Navigate to Application Insights and go to the Failures tab. You will notice a substantial number of errors in the 400 category, particularly 404 errors as per the image below.

Let's identify the origin of those requests. There are several methods to achieve this. But I prefer the following approach. Navigate to Usage > Events > View More Insights.

Based on the origins of the requests, I can confirm that they are not acceptable.

Now that we have identified a risk, the next step is to safeguard our applications. If you have configured Azure WAF, the process is straightforward.

Let's navigate to  Web Application Firewall (WAF).

I have enabled only the Microsoft_DefaultRuleSet_2.1 as the set of rules in our WAF to filter requests. Unfortunately, it doesn't include any rules to filter requests from bots.

Fortunately, we can address this by adding an additional ruleset to my default rules. To add an additional ruleset, click on Managed Rules, and then click on the Assign button. In the Additional rule set option, select Microsoft_BotManagedRuleSet_1.0, as shown below.

Once it is applied, it will add another set of rules to handle bots

That concludes the necessary steps. Our application is now in good hands.

Sunday, November 12, 2023

Analyzing Worst-Case latency experience with Azure Monitor - Application Insights

This article discusses how we can identify and analyze the worst case response of an application/API with Azure Monitor - Application Insights.

We can start the analysis with the Performance blade of the Application Insights workspace.

By default it provides a glimpse of average response.

However, our focus lies in identifying the worst-performing results. Let's transition to the 99th percentile.

We've identified a culprit. There's a conspicuous outlier. Now, let's delve deeper. Our goal is to pinpoint the root cause. Is it within our codebase, or is it linked to a dependency?

There are several avenues to explore this, but I find the Transaction Search feature to be the most effective. Let's navigate to that.

For now, we won't filter by API name, but it's advisable to choose the 99th percentile.

We can observe the peak request there. Let's refine our view by selecting only "Request & Dependency" as filters.

We've already got the answer. It appears to be due to a dependency, as indicated by the yellow line on the graph.

We can even delve deeper to the leaf level to identify the specific request and dependency. Let's narrow down the time period and revisit the results.

Here are the results I obtained in the results section.

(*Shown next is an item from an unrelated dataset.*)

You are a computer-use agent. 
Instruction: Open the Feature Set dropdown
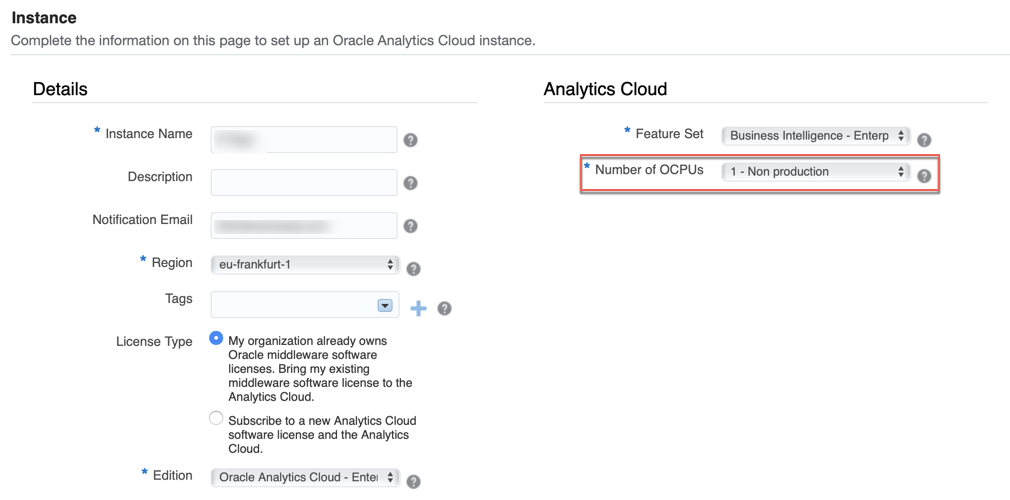coord(815,136)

This discovery is the starting point for my optimization. We can proceed to take the necessary actions regarding the dependencies.

Sunday, November 5, 2023

How to use Azure Monitor - Application Insights to identify performance bottlenecks with dependent resources

When implementing services, we frequently rely on other services or resources. To ensure the efficiency of our solution, it's crucial to pinpoint performance bottlenecks within our system. These bottlenecks can originate from our own codebase or may stem from dependent services, such as external APIs.

You are in safe hands if you have configured Azure Monitor - Application Insights with your solution.

One valuable starting point is to explore Application Insights - Application Map. In the diagram below, you'll notice that calls to External API 2 are slower, as highlighted by the red arrow.

We can further drill down by clicking on the red arrow (the link from our API to External API 2) to identify exactly what API endpoints are slower.

When you click on it, another blade will open, revealing a sample of the slowest calls and offering the option to delve deeper into performance issues. Let's click on the 'Investigate Performance' button.

This action will unveil an informative dashboard that provides a snapshot of performance with regards to the execution of External API 2.

As you can observe, there are certain slow API calls. If you wish to examine samples, simply click on a slow API call and select the 'Samples' button. Then, choose a specific sample to access more detailed information.

In most cases, this information should be adequate to identify performance issues and make improvements.